Nope, this is not a sketch from Jimmy Fallon’s show, nor a letter to thank grandma for her monthly pocket money. It’s a homage, that’s what it is, one of those really personal and really intimate ones. It’s one of those things that, at some point in life, you feel like you need to put out there, and make sense of, and share, or you’re going to implode. Or it won’t be true love, true gratitude, because those feelings and interests you don’t share will end up becoming less intense and losing their meaning, they’ll die within you and without ever having seen the light of the day, and you’ll die with them.
This is a huge and loud ‘THANK YOU‘ to those that I’ve loved as they come, to those who have given me some of the most intense joys I’ve ever felt, to those who have worked together with my family on the tough mission of bringing me up: this is for the characters of the films of my childhood and teenage years who’ve made me who I am today, and who’ve somewhat become part of the family themselves.
What is family, after all? Family means home, family is who raises you, who is there throughout the most important moments of your life, family is who inspires you, who represents you. ‘Familiar’ is what we feel as a piece of ourselves, and whom we’ll never get rid of. I think you don’t even necessarily need to share a house, nationality, or the same blood to call someone ‘family,’ nor you need to know everyone personally. I’d say it’s not even vital to be all in the flesh.
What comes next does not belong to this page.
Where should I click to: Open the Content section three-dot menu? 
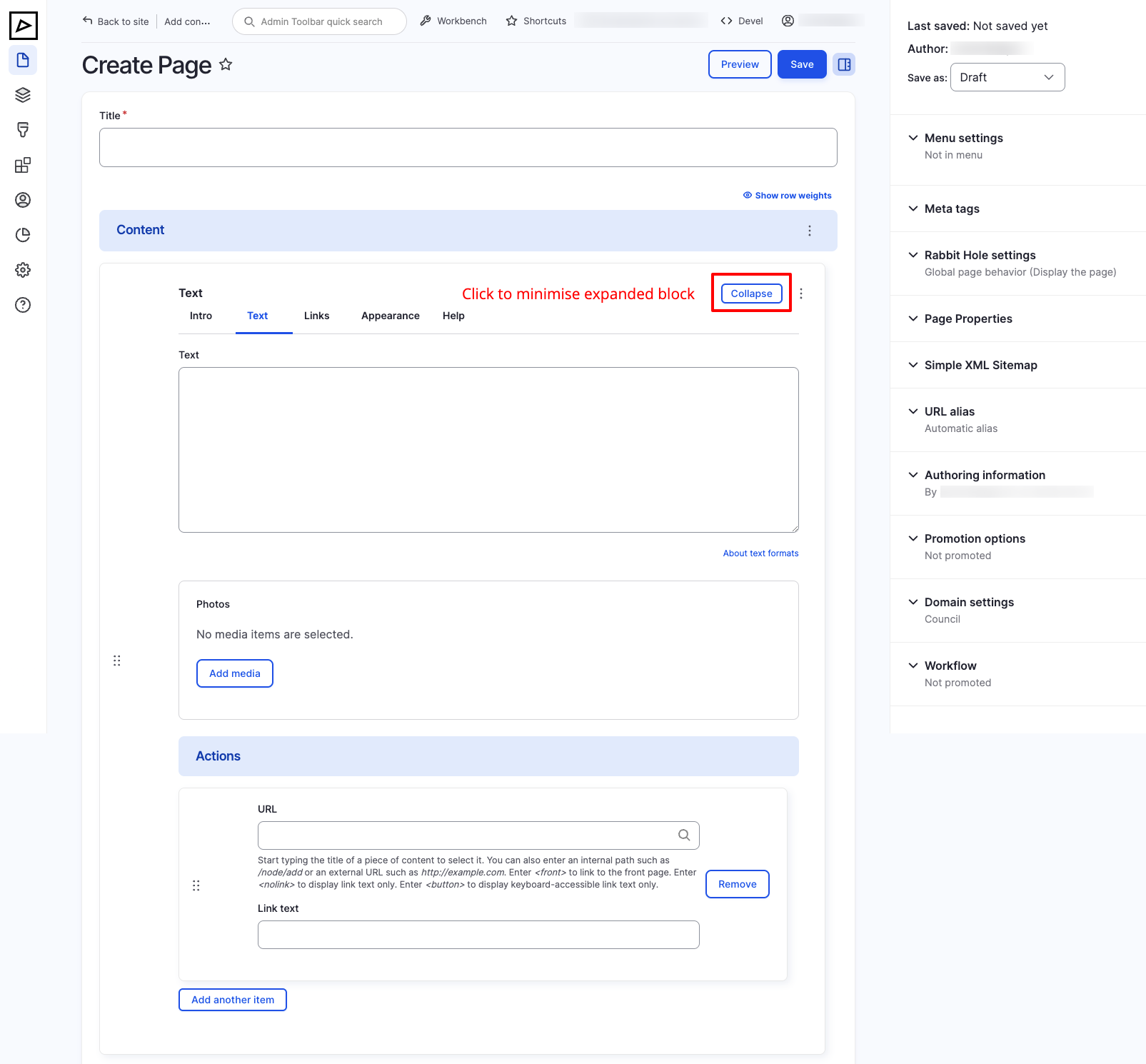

I am proud to be calling family a number of iconic movie characters who can no doubt be held responsible for having raised not only me, but also many more cinephiles of my generation. This is a call to all movie-goers born between 1990-2000: I’ll sign this note on behalf of you all.
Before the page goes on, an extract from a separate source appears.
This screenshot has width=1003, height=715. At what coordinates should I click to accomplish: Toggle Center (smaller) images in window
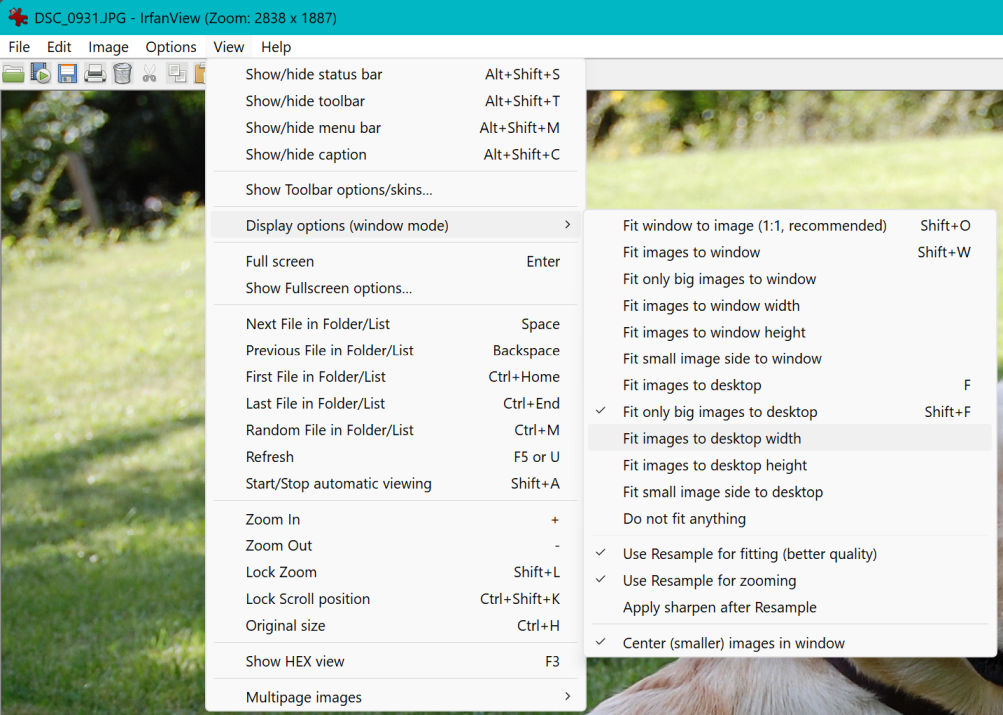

Hermione Granger – “The Harry Potter Saga”
Hermione, thank you for teaching me that the love for books should not be something to hide, and that if you like going to school and learning things, you have nothing to be ashamed of. Thank you for showing me how girls can be the most powerful creatures in all worlds. Thank you for getting Harry and Ron out of trouble from beginning to end – without you they wouldn’t have lasted long in the wizarding world, and my weak heart couldn’t have borne the loss.
Anna Coleman – “Freaky Friday”
Anna, to be honest, I’m not even sure if I want to thank you or blame you for inspiring me to go full punk, complete with studded leather belts, shamefully low rise jeans, skull and crossbones pins and rock star aspirations. In hindsight, though, I don’t really regret that, it was a quite fun experimental stage of my teenage years (and my sympathy for studs is not completely gone, I have to admit).
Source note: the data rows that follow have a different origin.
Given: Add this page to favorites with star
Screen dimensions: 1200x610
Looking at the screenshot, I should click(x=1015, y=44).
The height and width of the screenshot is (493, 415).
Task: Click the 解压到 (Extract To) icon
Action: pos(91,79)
Mia Thermopolis – “The Princess Diaries”
Thank you, Mia, for giving me a kind of special hope that’s become lifeblood to me and that’ll stick with me for the rest of my life: the hope that each and every one of us is someone, that your life can be totally upset, but in a good way and when you less expect it, that things you would have never imagined could happen to you, can actually happen to you instead, and that patience, dedication and determination are the basic ingredients of success in any field you can think of. Thanks, Mia, for passing down to me a royal ambition.
Briony Tallis – “Atonement”
When I first met you, Briony, I was just a kid like you, and I loved writing, just like you did. I would cover page after page with words and memories, I would tell about myself, I would confess, I would make up things and manipulate reality as I wished. But you wrote comedies and tragedies. You took it seriously, you were a little girl, as I was, but you were way better than me, because you built new worlds, new lives, new stories. I had never done that. Thanks, Briony, for pushing me to use my imagination and to investigate the joys of writing. Starting with you, I learned a lot about myself.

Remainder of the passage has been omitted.